Here was a trial judge openly expressing his predetermination of the defendants' guilt, coupled with a threat, should they refuse to incriminate themselves and others. And I hadn't pushed back. Bully wins. Coward loses. For my client's sake and my own self respect, this had to be the subject of an attempt to rectify.
The next morning, I told the clerk that I wanted a lobby conference before the jury was brought in. Judge Sirica may have thought I was about to announce my client's acceptance of his "offer".
I told him that I had rethought the matter; yes, his remarks did constitute a threat; and that he should recuse himself from the case and immediately declare a mistrial. The atmosphere was not exactly serene. Contempt time in the can was looming. But, that didn't happen. The Judge reddened, denied my requests, as I descended to yet a lower rung on his shit-list. At least, I could ease up on myself.
It was time for closing arguments. What could I say? There was only one thing I could reference.
One of the prosecution's witnesses had been a member of the Administration whose job had put him in daily contact with McCord.When his direct examination concluded, Judge Sirica recessed for lunch. As we exited the courtroom, I spotted the witness walking down the corridor with his lawyer. I went up to them and asked counsel if I could ask his client a few questions. "You may, unless I advise him not to."
"Sir, if I asked you to describe my client's reputation within the Committee To Re-Elect The President, what would you say?"
"Excellent. A dedicated public servant."
"And what is your opinion of his job performance?"
"The most competent and reliable security expert I've known."
When court resumed and the witness retook the stand, I elected to cross-examine.
Same questions, same answers. The U.S. Attorney and Judge Sirica dropped their jaws. How could I have dared ask those questions of an adversarial witness? Was I one of the ominous co-conspirators yet to be revealed? A simple, non-complex and permissible pre-lunch encounter was never to be considered in the paranoid atmosphere that had permeated Washington.

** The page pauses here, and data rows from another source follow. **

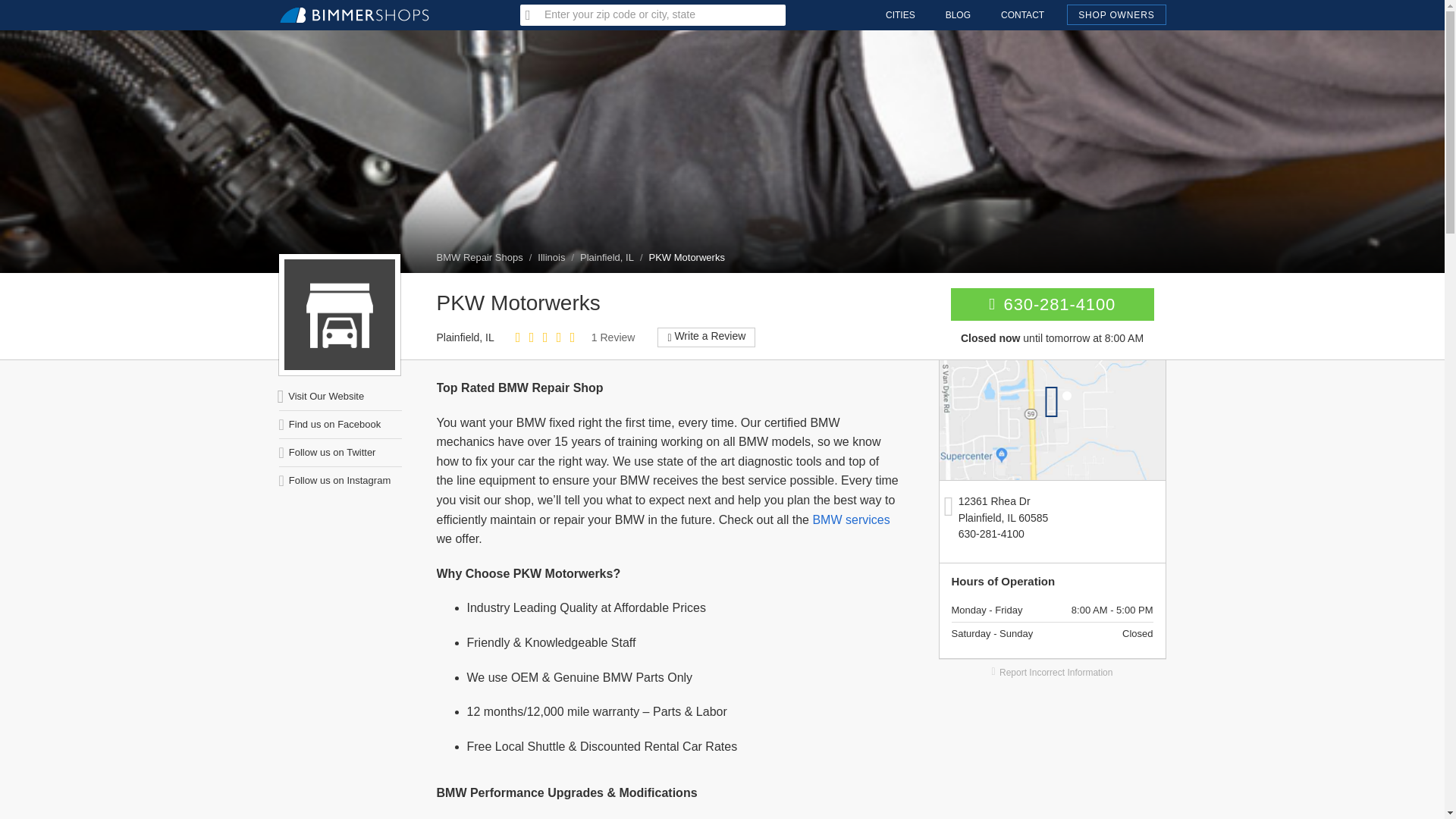
BMW services (850, 519)
BLOG (957, 15)
Report Incorrect Information (1052, 671)
PKW Motorwerks (687, 256)
SHOP OWNERS (1116, 14)
PKW Motorwerks (1052, 419)
CONTACT (1022, 15)
BimmerShops (354, 7)
Plainfield, IL (606, 256)
PKW Motorwerks (338, 314)
Given the description of an element on the screen output the (x, y) to click on. 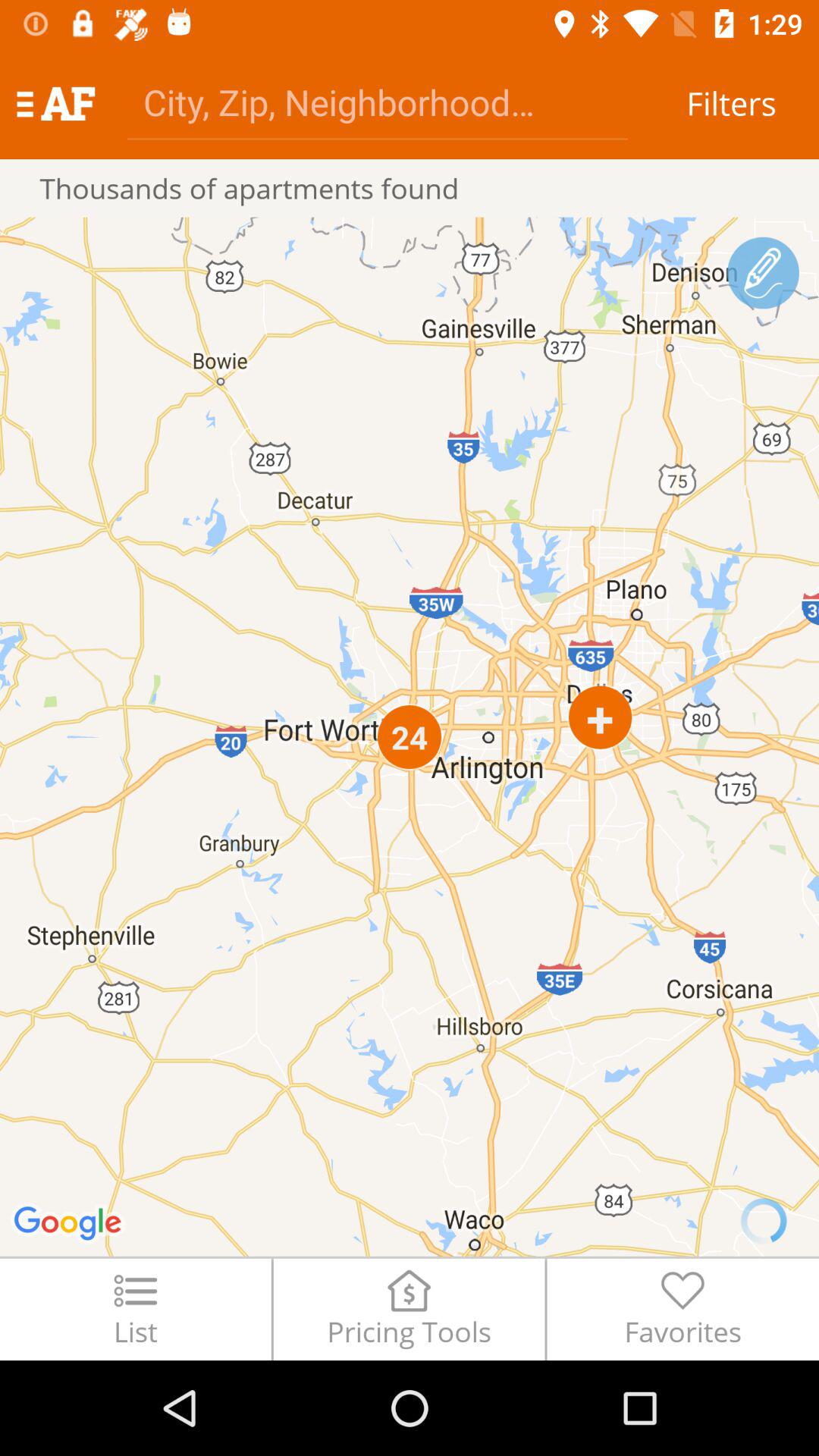
select the item next to list icon (408, 1309)
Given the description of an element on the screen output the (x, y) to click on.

My closing was centered on that cross-exam exchange. I kept repeating that "my client is not a criminal."
I kept pointing out that every crime required a criminal intent and my client didn't have it. He was not a criminal. Somehow, I argued for 45 minutes. Weak in substance but strongly presented. And, I had the jury's attention.
When I concluded, Judge Sirica called a 15 minute recess. The jurors rose and began to file out. This caused them to walk by the bench. As they did so, the judged said, to each one of them, "Keep your eye on the ball. Keep your eye on the ball."
To me, his meaning was clear. Don't let this medicine man pull the wool over your eyes. His client is guilty. Don't be taken in by smoke and mirrors.
My objection and renewed motion for mistrial was, not surprisingly, overruled.
Judge Sirica passed away in 1992. As a result of his prophetic conduct of the burglary trial and all subsequent "Watergate" trials, he has been universally hailed and saluted. I in no way seek to detract from his heralded legacy. I simply point out that, as a criminal defense attorney, it is my opinion that his attitude was inconsistent with the appearance of an impartial judge. It is not unusual for a judge to entertain a subjective conclusion as to the guilt or innocence of a defendant. But to publicize it as his compass for navigating a trial, is difficult for me to digest.
I am, no doubt, in a decided minority. Perhaps, that is as it should be. It cannot be denied that he was sincerely devoted to the administration of justice and that he is remembered as a patriot. In that sense, I deem myself fortunate to have been a witness to history being made.
May Chief Judge John J. Sirica rest in peace.